DATA RECORDS:
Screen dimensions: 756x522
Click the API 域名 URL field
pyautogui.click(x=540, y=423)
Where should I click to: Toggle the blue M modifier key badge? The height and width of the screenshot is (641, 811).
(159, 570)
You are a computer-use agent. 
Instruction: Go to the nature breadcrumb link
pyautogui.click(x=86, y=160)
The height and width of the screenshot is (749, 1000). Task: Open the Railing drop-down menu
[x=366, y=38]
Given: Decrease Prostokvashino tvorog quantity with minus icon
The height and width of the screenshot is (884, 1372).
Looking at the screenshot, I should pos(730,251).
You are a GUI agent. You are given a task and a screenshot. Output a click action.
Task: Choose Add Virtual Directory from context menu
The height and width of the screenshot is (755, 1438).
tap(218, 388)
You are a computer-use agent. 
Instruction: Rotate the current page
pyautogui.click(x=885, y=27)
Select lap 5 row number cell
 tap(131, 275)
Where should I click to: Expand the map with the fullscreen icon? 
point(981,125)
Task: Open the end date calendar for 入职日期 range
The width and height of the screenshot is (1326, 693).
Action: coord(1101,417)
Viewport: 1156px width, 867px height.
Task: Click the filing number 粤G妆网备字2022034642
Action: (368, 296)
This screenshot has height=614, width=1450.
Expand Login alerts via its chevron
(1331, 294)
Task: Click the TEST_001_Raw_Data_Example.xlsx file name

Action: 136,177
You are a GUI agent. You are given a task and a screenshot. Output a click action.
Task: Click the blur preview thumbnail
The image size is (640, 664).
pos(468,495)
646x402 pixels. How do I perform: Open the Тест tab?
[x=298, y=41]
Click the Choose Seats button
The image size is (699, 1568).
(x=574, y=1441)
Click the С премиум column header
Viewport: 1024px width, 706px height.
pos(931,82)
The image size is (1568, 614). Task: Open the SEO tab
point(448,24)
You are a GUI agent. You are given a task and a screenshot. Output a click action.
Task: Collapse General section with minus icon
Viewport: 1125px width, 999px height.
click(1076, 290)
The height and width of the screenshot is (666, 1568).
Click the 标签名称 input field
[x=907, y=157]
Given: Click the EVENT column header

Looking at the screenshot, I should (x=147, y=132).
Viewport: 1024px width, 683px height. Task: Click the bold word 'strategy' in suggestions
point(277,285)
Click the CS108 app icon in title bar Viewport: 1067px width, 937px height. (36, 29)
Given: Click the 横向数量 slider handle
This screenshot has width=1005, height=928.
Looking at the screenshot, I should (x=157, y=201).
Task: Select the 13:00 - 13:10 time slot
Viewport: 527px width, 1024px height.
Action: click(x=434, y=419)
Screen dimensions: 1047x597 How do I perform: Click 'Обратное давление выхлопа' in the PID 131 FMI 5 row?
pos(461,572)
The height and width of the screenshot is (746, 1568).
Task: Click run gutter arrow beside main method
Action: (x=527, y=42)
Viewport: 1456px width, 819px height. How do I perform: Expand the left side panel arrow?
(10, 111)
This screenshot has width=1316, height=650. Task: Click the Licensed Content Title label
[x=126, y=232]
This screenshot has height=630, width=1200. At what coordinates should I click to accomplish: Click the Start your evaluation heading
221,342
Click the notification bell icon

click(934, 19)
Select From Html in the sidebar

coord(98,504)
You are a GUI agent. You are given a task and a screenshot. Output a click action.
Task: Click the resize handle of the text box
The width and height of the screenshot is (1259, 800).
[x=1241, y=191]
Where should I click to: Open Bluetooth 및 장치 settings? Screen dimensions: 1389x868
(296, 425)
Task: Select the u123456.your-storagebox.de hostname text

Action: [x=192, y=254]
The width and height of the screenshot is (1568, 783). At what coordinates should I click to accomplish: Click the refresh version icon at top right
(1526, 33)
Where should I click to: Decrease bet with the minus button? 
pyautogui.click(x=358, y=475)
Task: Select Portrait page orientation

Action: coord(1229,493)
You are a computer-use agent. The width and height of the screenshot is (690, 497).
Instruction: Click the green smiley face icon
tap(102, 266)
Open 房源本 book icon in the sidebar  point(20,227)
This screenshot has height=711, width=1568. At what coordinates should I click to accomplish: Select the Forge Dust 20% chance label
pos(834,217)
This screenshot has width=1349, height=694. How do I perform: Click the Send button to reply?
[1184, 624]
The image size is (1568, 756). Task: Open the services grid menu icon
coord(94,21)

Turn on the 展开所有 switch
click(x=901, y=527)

WHAT IS BEING ASKED:
Reproduce the entire listing above word for word, leaving every line unchanged.

WRITTEN ANSWER:
Screen dimensions: 756x522
Click the API 域名 URL field
pyautogui.click(x=540, y=423)
Where should I click to: Toggle the blue M modifier key badge? The height and width of the screenshot is (641, 811).
(159, 570)
You are a computer-use agent. 
Instruction: Go to the nature breadcrumb link
pyautogui.click(x=86, y=160)
The height and width of the screenshot is (749, 1000). Task: Open the Railing drop-down menu
[x=366, y=38]
Given: Decrease Prostokvashino tvorog quantity with minus icon
The height and width of the screenshot is (884, 1372).
Looking at the screenshot, I should pos(730,251).
You are a GUI agent. You are given a task and a screenshot. Output a click action.
Task: Choose Add Virtual Directory from context menu
The height and width of the screenshot is (755, 1438).
tap(218, 388)
You are a computer-use agent. 
Instruction: Rotate the current page
pyautogui.click(x=885, y=27)
Select lap 5 row number cell
 tap(131, 275)
Where should I click to: Expand the map with the fullscreen icon? 
point(981,125)
Task: Open the end date calendar for 入职日期 range
The width and height of the screenshot is (1326, 693).
Action: coord(1101,417)
Viewport: 1156px width, 867px height.
Task: Click the filing number 粤G妆网备字2022034642
Action: (368, 296)
This screenshot has height=614, width=1450.
Expand Login alerts via its chevron
(1331, 294)
Task: Click the TEST_001_Raw_Data_Example.xlsx file name

Action: 136,177
You are a GUI agent. You are given a task and a screenshot. Output a click action.
Task: Click the blur preview thumbnail
The image size is (640, 664).
pos(468,495)
646x402 pixels. How do I perform: Open the Тест tab?
[x=298, y=41]
Click the Choose Seats button
The image size is (699, 1568).
(x=574, y=1441)
Click the С премиум column header
Viewport: 1024px width, 706px height.
pos(931,82)
The image size is (1568, 614). Task: Open the SEO tab
point(448,24)
You are a GUI agent. You are given a task and a screenshot. Output a click action.
Task: Collapse General section with minus icon
Viewport: 1125px width, 999px height.
click(1076, 290)
The height and width of the screenshot is (666, 1568).
Click the 标签名称 input field
[x=907, y=157]
Given: Click the EVENT column header

Looking at the screenshot, I should (x=147, y=132).
Viewport: 1024px width, 683px height. Task: Click the bold word 'strategy' in suggestions
point(277,285)
Click the CS108 app icon in title bar Viewport: 1067px width, 937px height. (36, 29)
Given: Click the 横向数量 slider handle
This screenshot has width=1005, height=928.
Looking at the screenshot, I should (x=157, y=201).
Task: Select the 13:00 - 13:10 time slot
Viewport: 527px width, 1024px height.
Action: click(x=434, y=419)
Screen dimensions: 1047x597 How do I perform: Click 'Обратное давление выхлопа' in the PID 131 FMI 5 row?
pos(461,572)
The height and width of the screenshot is (746, 1568).
Task: Click run gutter arrow beside main method
Action: (x=527, y=42)
Viewport: 1456px width, 819px height. How do I perform: Expand the left side panel arrow?
(10, 111)
This screenshot has width=1316, height=650. Task: Click the Licensed Content Title label
[x=126, y=232]
This screenshot has height=630, width=1200. At what coordinates should I click to accomplish: Click the Start your evaluation heading
221,342
Click the notification bell icon

click(934, 19)
Select From Html in the sidebar

coord(98,504)
You are a GUI agent. You are given a task and a screenshot. Output a click action.
Task: Click the resize handle of the text box
The width and height of the screenshot is (1259, 800).
[x=1241, y=191]
Where should I click to: Open Bluetooth 및 장치 settings? Screen dimensions: 1389x868
(296, 425)
Task: Select the u123456.your-storagebox.de hostname text

Action: [x=192, y=254]
The width and height of the screenshot is (1568, 783). At what coordinates should I click to accomplish: Click the refresh version icon at top right
(1526, 33)
Where should I click to: Decrease bet with the minus button? 
pyautogui.click(x=358, y=475)
Task: Select Portrait page orientation

Action: coord(1229,493)
You are a computer-use agent. The width and height of the screenshot is (690, 497).
Instruction: Click the green smiley face icon
tap(102, 266)
Open 房源本 book icon in the sidebar  point(20,227)
This screenshot has height=711, width=1568. At what coordinates should I click to accomplish: Select the Forge Dust 20% chance label
pos(834,217)
This screenshot has width=1349, height=694. How do I perform: Click the Send button to reply?
[1184, 624]
The image size is (1568, 756). Task: Open the services grid menu icon
coord(94,21)

Turn on the 展开所有 switch
click(x=901, y=527)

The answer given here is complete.